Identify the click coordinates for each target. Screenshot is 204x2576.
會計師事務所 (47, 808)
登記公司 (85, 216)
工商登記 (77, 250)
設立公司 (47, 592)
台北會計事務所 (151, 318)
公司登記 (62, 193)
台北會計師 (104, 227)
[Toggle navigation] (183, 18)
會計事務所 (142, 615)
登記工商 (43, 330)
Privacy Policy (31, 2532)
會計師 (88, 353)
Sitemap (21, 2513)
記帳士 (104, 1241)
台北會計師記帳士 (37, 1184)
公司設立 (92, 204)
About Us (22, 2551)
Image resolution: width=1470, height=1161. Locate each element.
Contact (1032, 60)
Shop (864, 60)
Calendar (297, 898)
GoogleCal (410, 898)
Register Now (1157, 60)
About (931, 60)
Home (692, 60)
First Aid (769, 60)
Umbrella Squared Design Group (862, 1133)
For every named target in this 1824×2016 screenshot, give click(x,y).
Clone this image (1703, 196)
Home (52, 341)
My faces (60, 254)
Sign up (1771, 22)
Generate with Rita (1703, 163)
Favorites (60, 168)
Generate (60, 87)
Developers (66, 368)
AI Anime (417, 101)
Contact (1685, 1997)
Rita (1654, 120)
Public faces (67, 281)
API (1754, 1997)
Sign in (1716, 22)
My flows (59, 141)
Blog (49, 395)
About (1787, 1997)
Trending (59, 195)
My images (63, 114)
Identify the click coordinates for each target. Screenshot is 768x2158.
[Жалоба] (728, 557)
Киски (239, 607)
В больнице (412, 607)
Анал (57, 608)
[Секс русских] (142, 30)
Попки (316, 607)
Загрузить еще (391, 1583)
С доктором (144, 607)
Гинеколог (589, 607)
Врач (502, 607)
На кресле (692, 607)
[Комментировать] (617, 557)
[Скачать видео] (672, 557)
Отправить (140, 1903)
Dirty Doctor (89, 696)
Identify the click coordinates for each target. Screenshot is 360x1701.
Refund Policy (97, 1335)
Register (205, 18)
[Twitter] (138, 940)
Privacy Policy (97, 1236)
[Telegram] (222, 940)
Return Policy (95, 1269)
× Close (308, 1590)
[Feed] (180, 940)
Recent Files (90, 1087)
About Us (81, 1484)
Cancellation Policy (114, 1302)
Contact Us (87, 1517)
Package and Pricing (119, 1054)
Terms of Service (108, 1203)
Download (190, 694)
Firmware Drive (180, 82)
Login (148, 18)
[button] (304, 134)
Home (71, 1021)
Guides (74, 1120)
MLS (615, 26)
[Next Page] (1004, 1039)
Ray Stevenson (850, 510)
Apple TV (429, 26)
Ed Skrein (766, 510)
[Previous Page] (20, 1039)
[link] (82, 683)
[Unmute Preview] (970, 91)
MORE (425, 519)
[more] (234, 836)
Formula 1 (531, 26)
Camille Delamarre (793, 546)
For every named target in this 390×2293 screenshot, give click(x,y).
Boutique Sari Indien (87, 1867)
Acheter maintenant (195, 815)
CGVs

□ □ □ □ □ □ □

● **Task**:
Leaving every word in place, retype all of the listing.

● **Response**:
Identify the click coordinates for each target. Screenshot is 204x2576.
會計師事務所 (47, 808)
登記公司 (85, 216)
工商登記 (77, 250)
設立公司 (47, 592)
台北會計事務所 (151, 318)
公司登記 (62, 193)
台北會計師 (104, 227)
[Toggle navigation] (183, 18)
會計事務所 (142, 615)
登記工商 (43, 330)
Privacy Policy (31, 2532)
會計師 (88, 353)
Sitemap (21, 2513)
記帳士 (104, 1241)
台北會計師記帳士 (37, 1184)
公司設立 (92, 204)
About Us (22, 2551)
Image resolution: width=1470, height=1161. Locate each element.
Contact (1032, 60)
Shop (864, 60)
Calendar (297, 898)
GoogleCal (410, 898)
Register Now (1157, 60)
About (931, 60)
Home (692, 60)
First Aid (769, 60)
Umbrella Squared Design Group (862, 1133)
For every named target in this 1824×2016 screenshot, give click(x,y).
Clone this image (1703, 196)
Home (52, 341)
My faces (60, 254)
Sign up (1771, 22)
Generate with Rita (1703, 163)
Favorites (60, 168)
Generate (60, 87)
Developers (66, 368)
AI Anime (417, 101)
Contact (1685, 1997)
Rita (1654, 120)
Public faces (67, 281)
API (1754, 1997)
Sign in (1716, 22)
My flows (59, 141)
Blog (49, 395)
About (1787, 1997)
Trending (59, 195)
My images (63, 114)
Identify the click coordinates for each target. Screenshot is 768x2158.
[Жалоба] (728, 557)
Киски (239, 607)
В больнице (412, 607)
Анал (57, 608)
[Секс русских] (142, 30)
Попки (316, 607)
Загрузить еще (391, 1583)
С доктором (144, 607)
Гинеколог (589, 607)
Врач (502, 607)
На кресле (692, 607)
[Комментировать] (617, 557)
[Скачать видео] (672, 557)
Отправить (140, 1903)
Dirty Doctor (89, 696)
Identify the click coordinates for each target. Screenshot is 360x1701.
Refund Policy (97, 1335)
Register (205, 18)
[Twitter] (138, 940)
Privacy Policy (97, 1236)
[Telegram] (222, 940)
Return Policy (95, 1269)
× Close (308, 1590)
[Feed] (180, 940)
Recent Files (90, 1087)
About Us (81, 1484)
Cancellation Policy (114, 1302)
Contact Us (87, 1517)
Package and Pricing (119, 1054)
Terms of Service (108, 1203)
Download (190, 694)
Firmware Drive (180, 82)
Login (148, 18)
[button] (304, 134)
Home (71, 1021)
Guides (74, 1120)
MLS (615, 26)
[Next Page] (1004, 1039)
Ray Stevenson (850, 510)
Apple TV (429, 26)
Ed Skrein (766, 510)
[Previous Page] (20, 1039)
[link] (82, 683)
[Unmute Preview] (970, 91)
MORE (425, 519)
[more] (234, 836)
Formula 1 (531, 26)
Camille Delamarre (793, 546)
For every named target in this 390×2293 screenshot, give click(x,y).
Boutique Sari Indien (87, 1867)
Acheter maintenant (195, 815)
CGVs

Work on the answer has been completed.